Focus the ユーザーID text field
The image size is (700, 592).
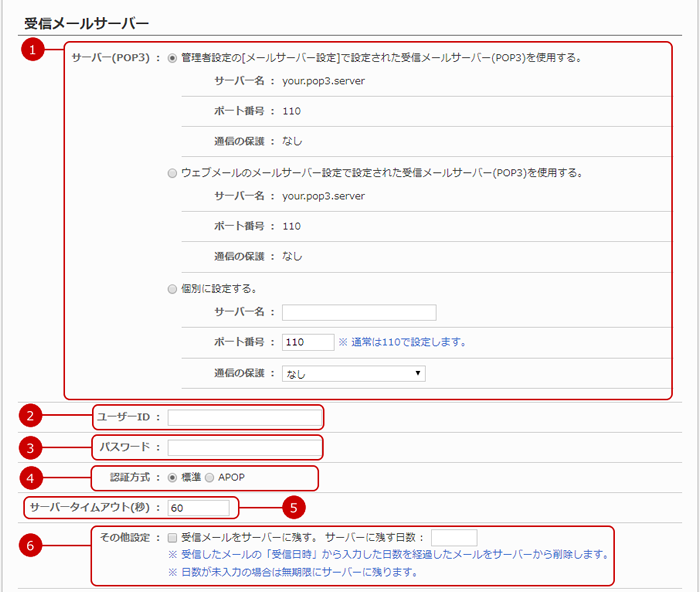click(244, 417)
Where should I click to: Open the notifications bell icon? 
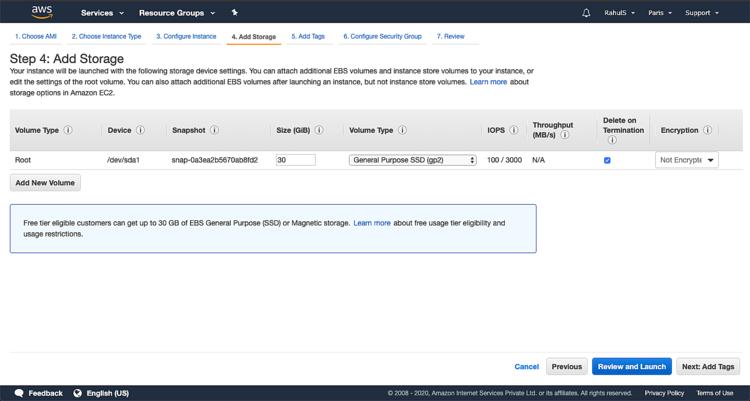(x=586, y=13)
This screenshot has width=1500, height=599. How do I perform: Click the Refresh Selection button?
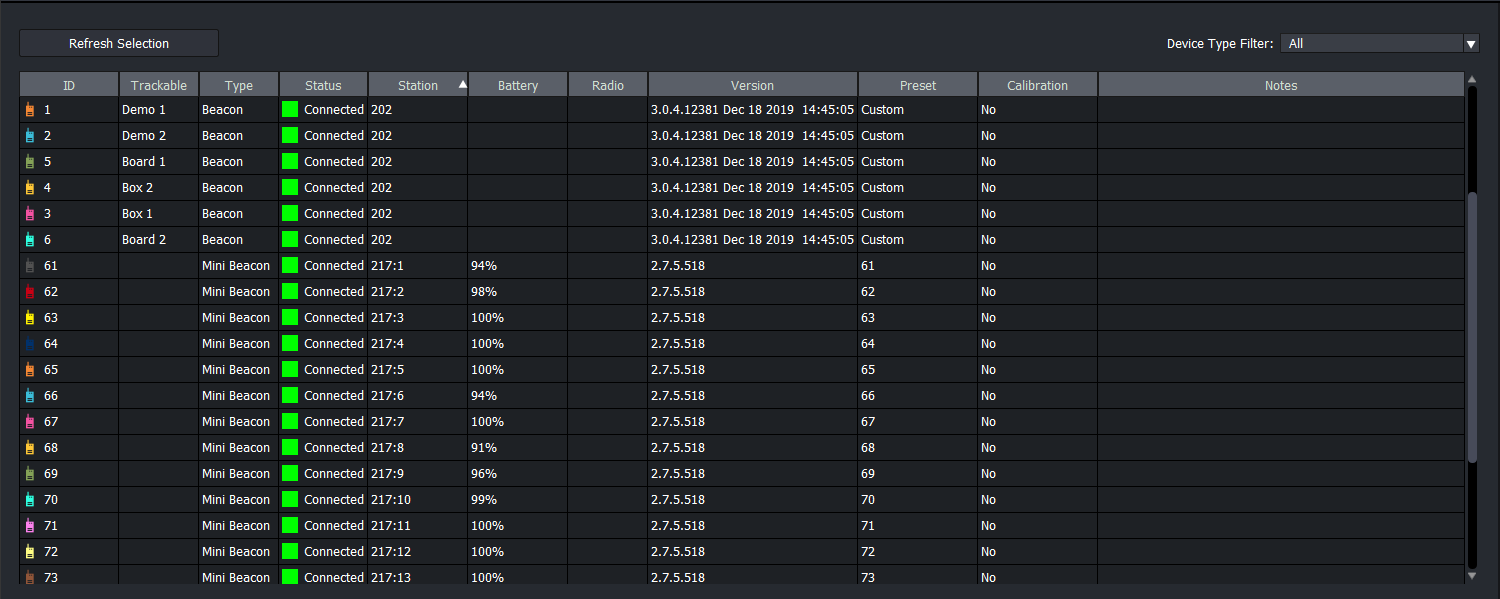point(119,44)
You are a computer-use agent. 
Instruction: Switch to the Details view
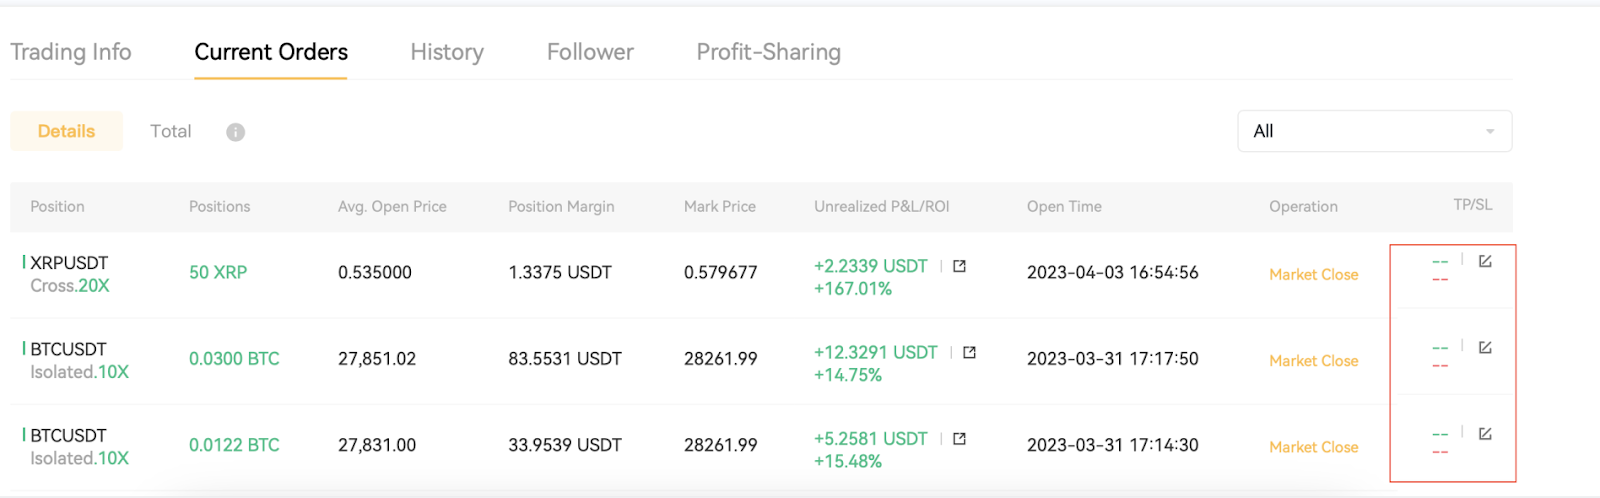point(66,131)
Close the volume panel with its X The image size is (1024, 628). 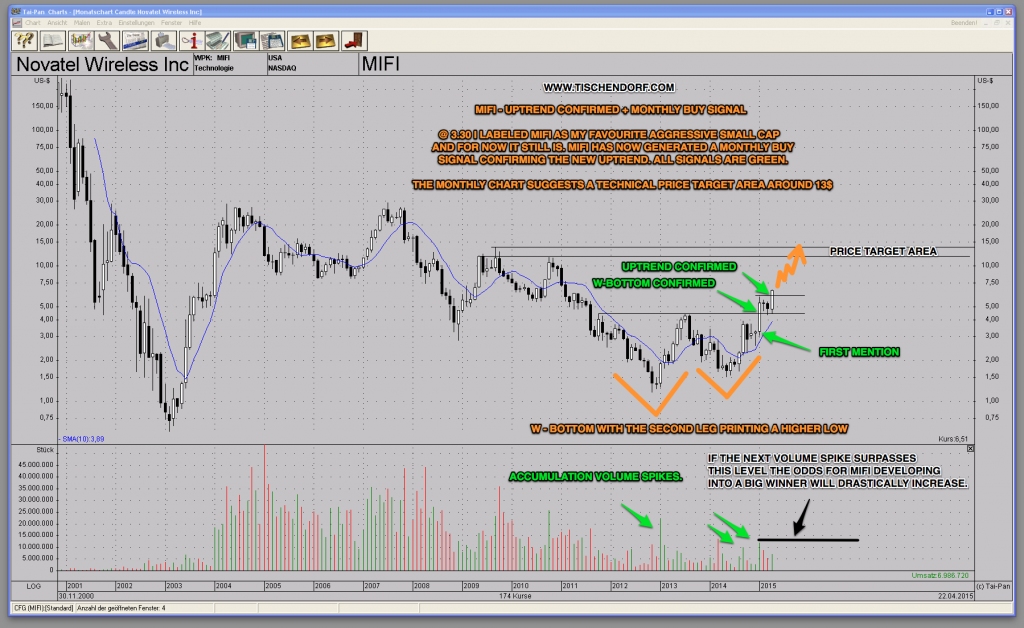point(970,450)
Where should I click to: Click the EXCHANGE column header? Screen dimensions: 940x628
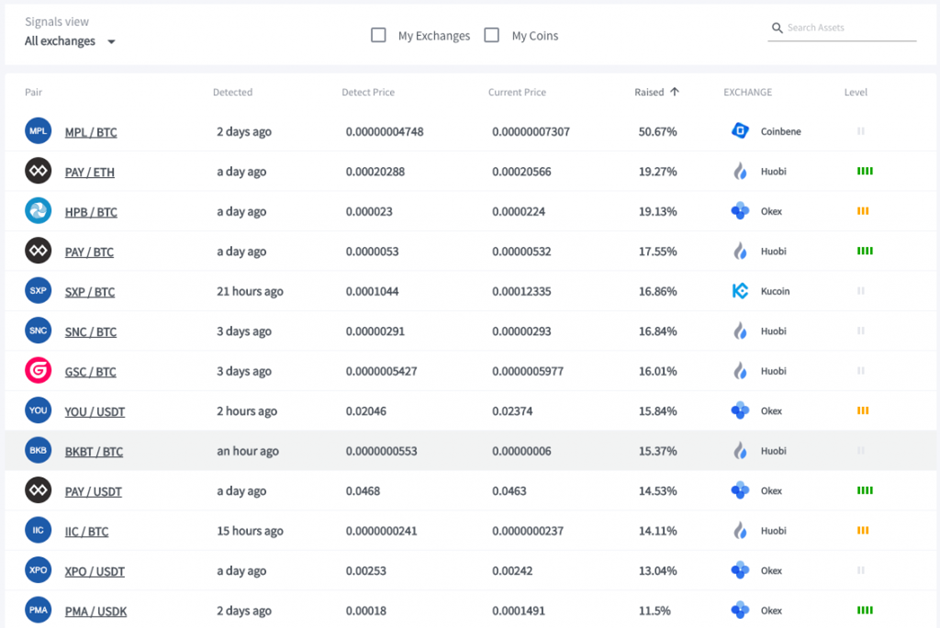click(747, 92)
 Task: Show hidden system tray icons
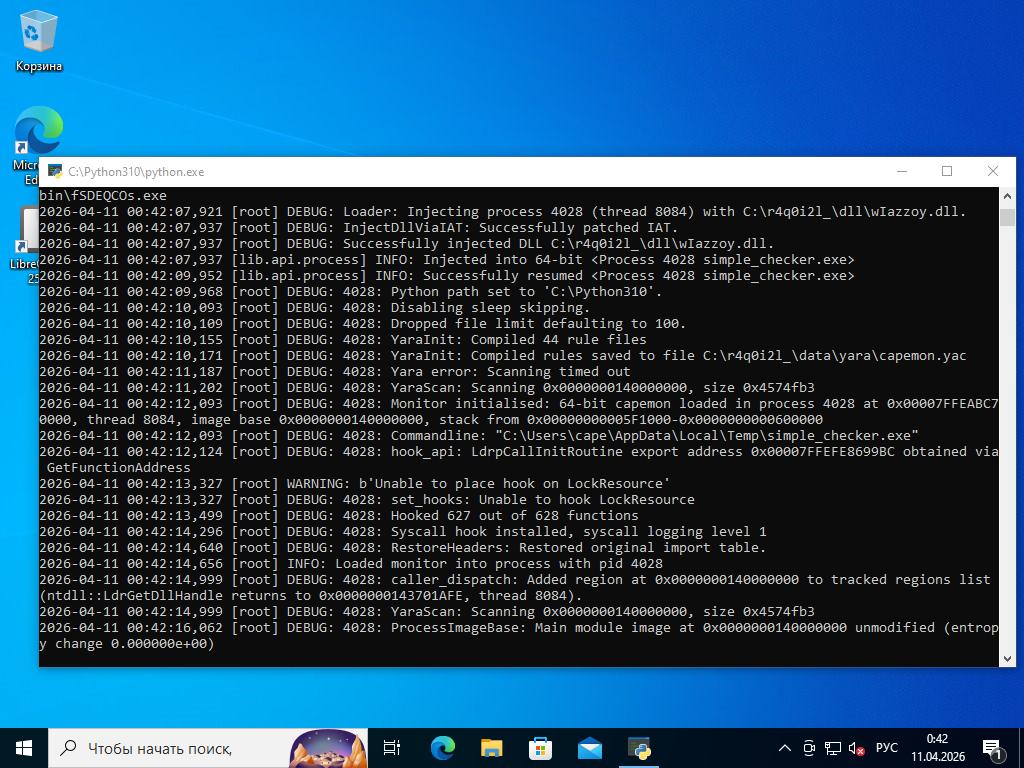[785, 748]
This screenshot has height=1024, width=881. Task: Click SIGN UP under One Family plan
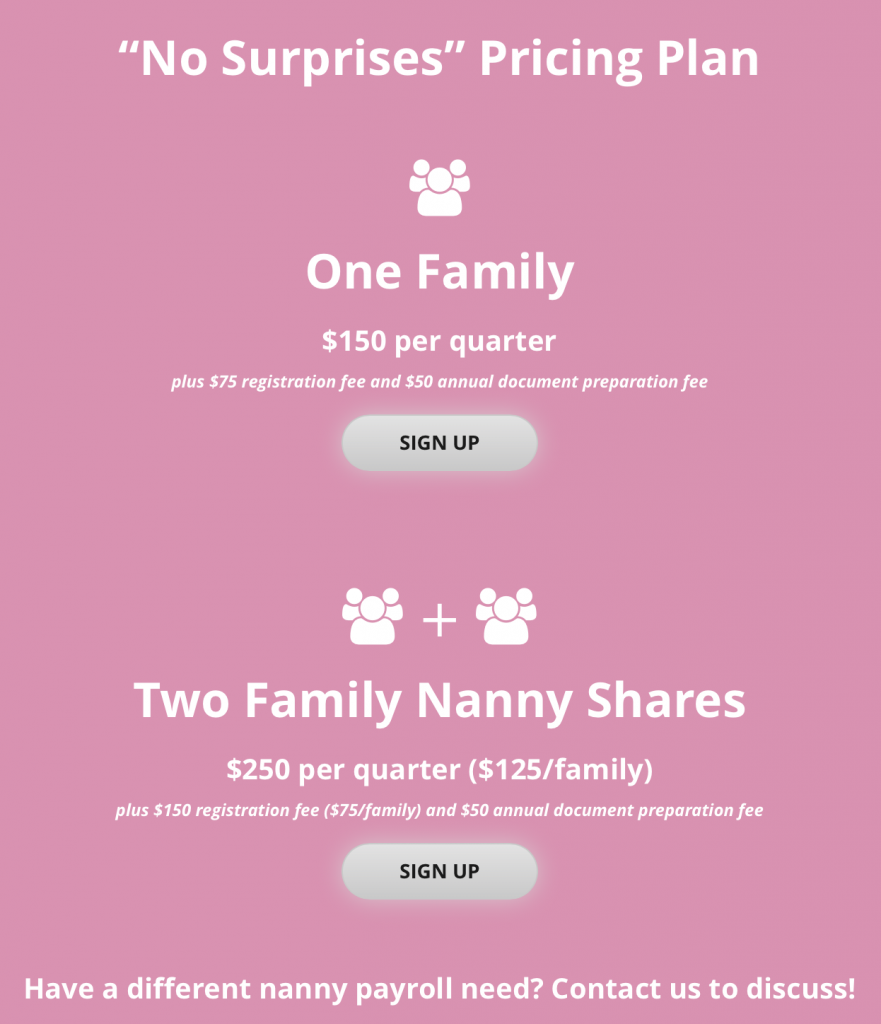[439, 442]
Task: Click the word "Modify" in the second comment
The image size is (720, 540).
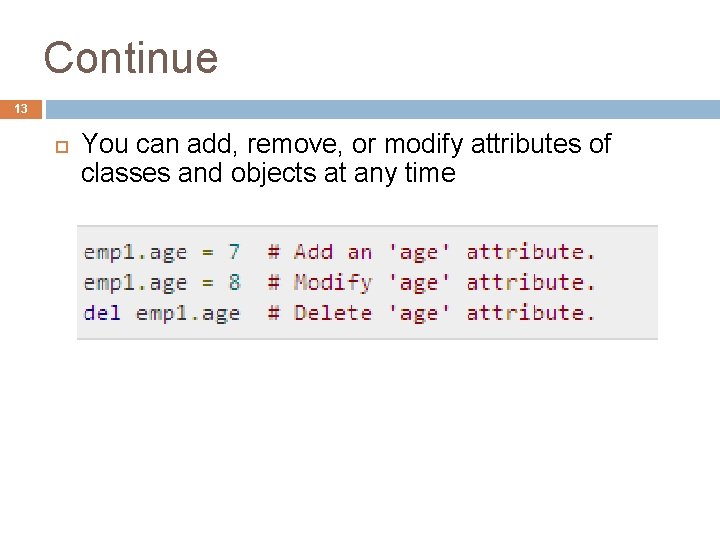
──────────────────────────────
:: What to do ::
Exactly repeat the material from its first line through the line with "You are a computer-use agent.", including both, and leave the pictures and everything else out.

:: Answer area ::
Focus the ユーザーID text field
The image size is (700, 592).
click(244, 417)
Where should I click to: Open the notifications bell icon? 
(x=586, y=13)
This screenshot has width=1500, height=599. How do I perform: Click the Refresh Selection button?
point(119,44)
You are a computer-use agent. 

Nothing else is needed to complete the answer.